TASK ITEM. Nothing but the records, transcribed verbatim and stripped of images, should appear in the answer.

- - -

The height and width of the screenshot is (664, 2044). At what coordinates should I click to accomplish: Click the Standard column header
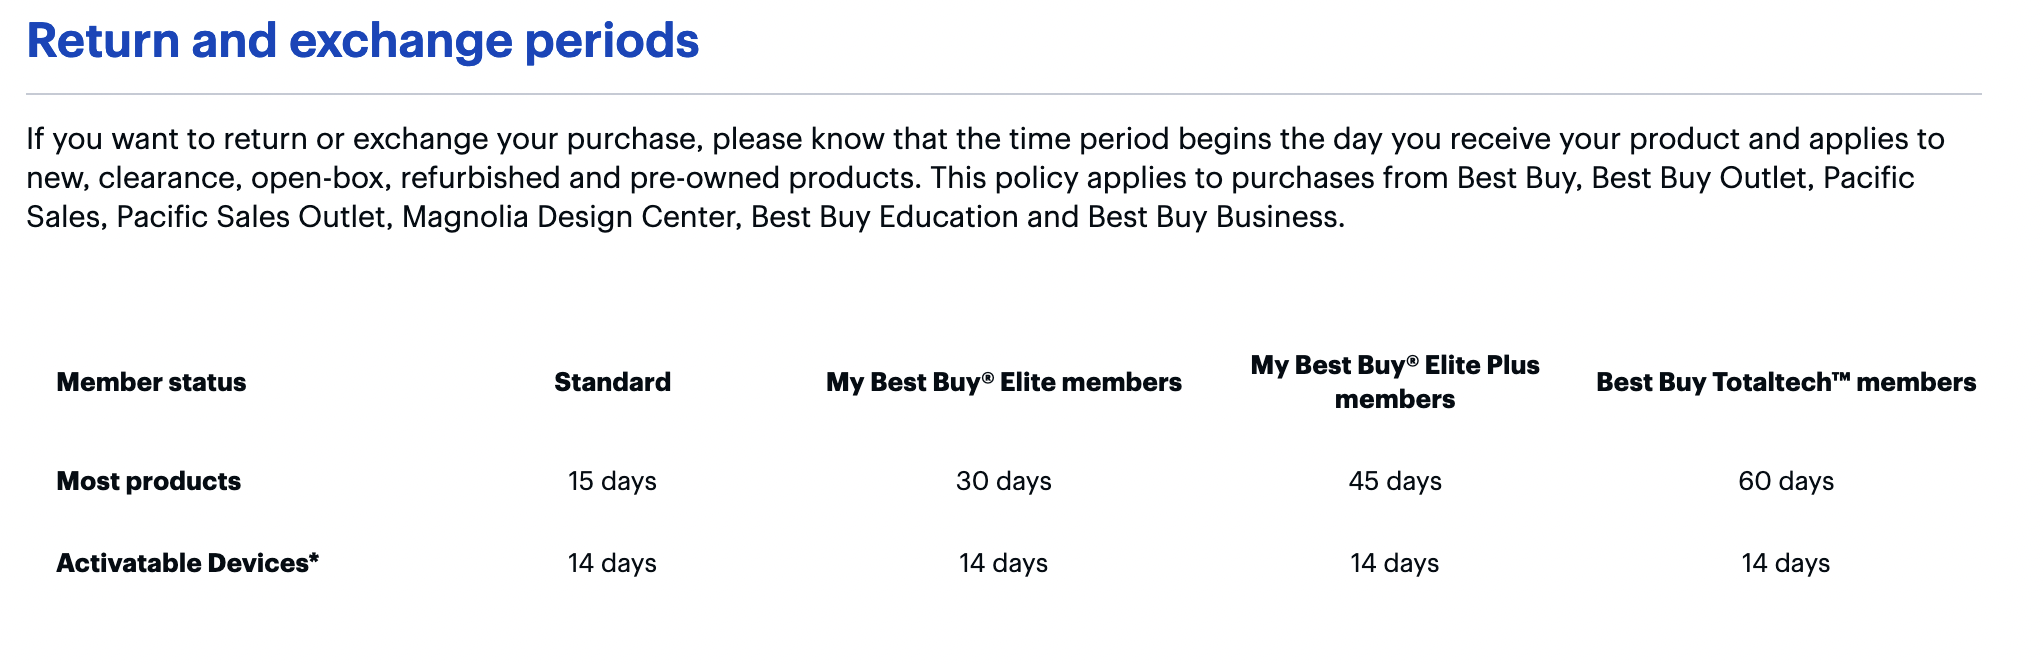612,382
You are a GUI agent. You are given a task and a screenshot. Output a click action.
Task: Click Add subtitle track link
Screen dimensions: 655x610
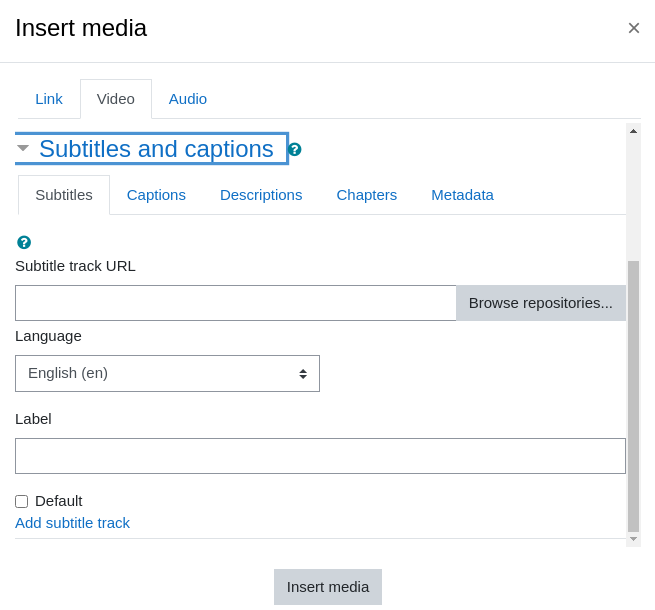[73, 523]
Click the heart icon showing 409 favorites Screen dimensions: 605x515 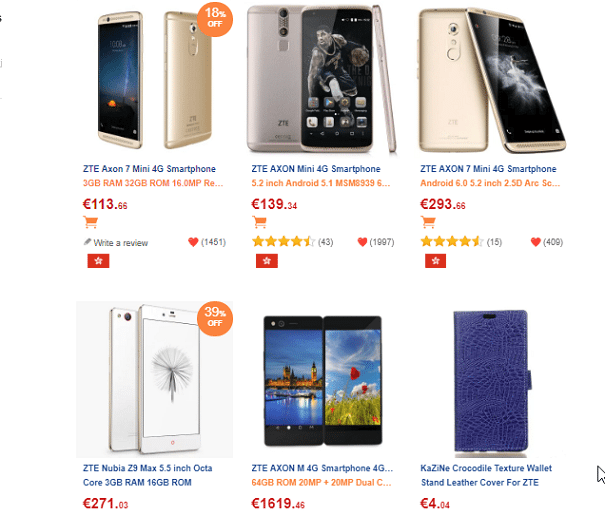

- - -

TASK RESPONSE.
The height and width of the screenshot is (664, 2044). At what coordinates should I click to accomplish: Click the Standard column header
612,382
You are a GUI agent. You are given a task and a screenshot. Output a click action.
Task: Click Add subtitle track link
Screen dimensions: 655x610
[73, 523]
Click the heart icon showing 409 favorites Screen dimensions: 605x515 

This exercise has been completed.